Whiteside County, Illinois
Whiteside County is a county located in the U.S. state of Illinois. According to the 2010 census, it had a population of 58,498. Its county seat is Morrison. The county is bounded on the west by the Mississippi River.
Whiteside County Courthouse, Morrison
Location within the U.S. state of Illinois
Illinois's location within the U.S.
|Coordinates: 41°45′N 89°55′W|
|Named for||Samuel Whiteside|
|• Total||697 sq mi (1,810 km2)|
|• Land||684 sq mi (1,770 km2)|
|• Water||12 sq mi (30 km2) 1.8%|
| • Estimate |
|• Density||84/sq mi (32/km2)|
|Time zone||UTC−6 (Central)|
|• Summer (DST)||UTC−5 (CDT)|
This area was long occupied by varying cultures of Native Americans.
Whiteside County was organized by European Americans in 1836 from parts of Jo Daviess and Henry counties. It was named for General Samuel Whiteside, an Illinois officer in the War of 1812 and Black Hawk War.
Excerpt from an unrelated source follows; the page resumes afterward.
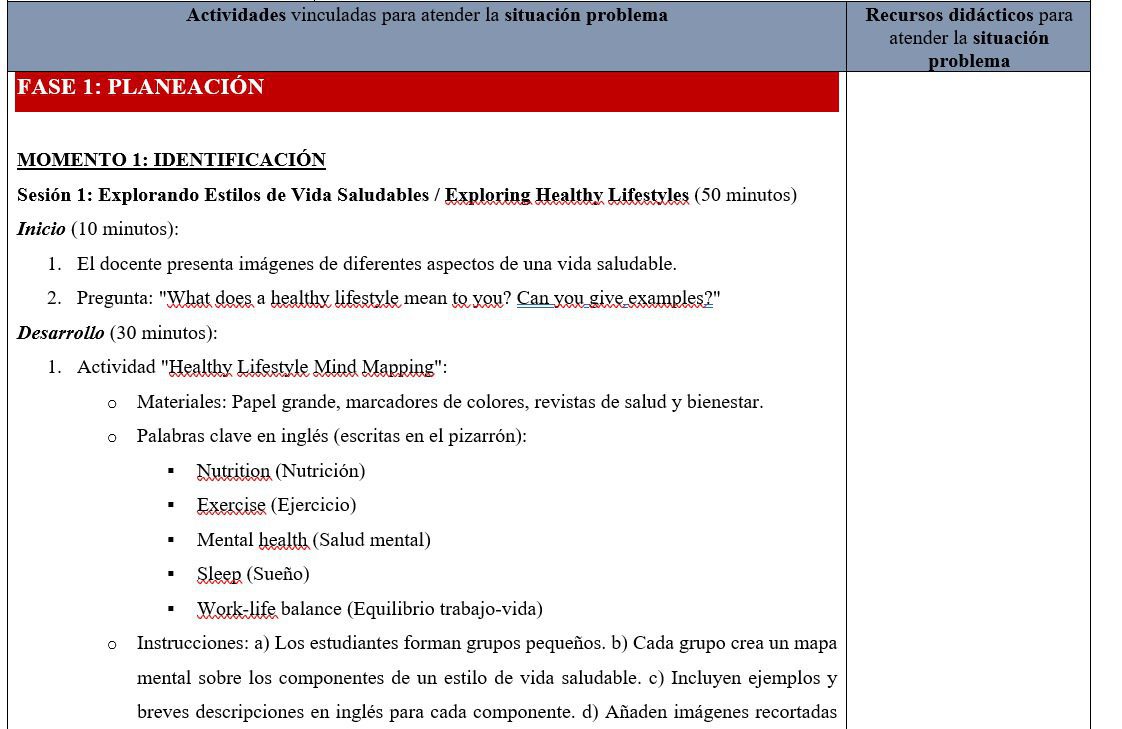Click the 'El docente presenta imágenes' list item

(376, 264)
According to the U.S. Census Bureau, the county has a total area of 697 square miles (1,810 km2), of which 684 square miles (1,770 km2) is land and 12 square miles (31 km2) (1.8%) is water.
Climate and weather
|Climate chart (explanation)|
In recent years, average temperatures in the county seat of Morrison have ranged from a low of 10 °F (−12 °C) in January to a high of 85 °F (29 °C) in July, although a record low of −30 °F (−34 °C) was recorded in February 1905 and a record high of 112 °F (44 °C) was recorded in July 1936. Average monthly precipitation ranged from 1.51 inches (38 mm) in February to 4.69 inches (119 mm) in August.
National protected area
|U.S. Decennial Census|
As of the 2010 United States Census, there were 58,498 people, 23,740 households, and 16,005 families residing in the county. The population density was 85.5 inhabitants per square mile (33.0/km2). There were 25,770 housing units at an average density of 37.7 per square mile (14.6/km2). The racial makeup of the county was 92.2% white, 1.3% black or African American, 0.5% Asian, 0.3% American Indian, 3.5% from other races, and 2.2% from two or more races. Those of Hispanic or Latino origin made up 11.0% of the population. In terms of ancestry, 32.5% were German, 15.5% were Irish, 8.7% were Dutch, 8.6% were English, and 6.0% were American.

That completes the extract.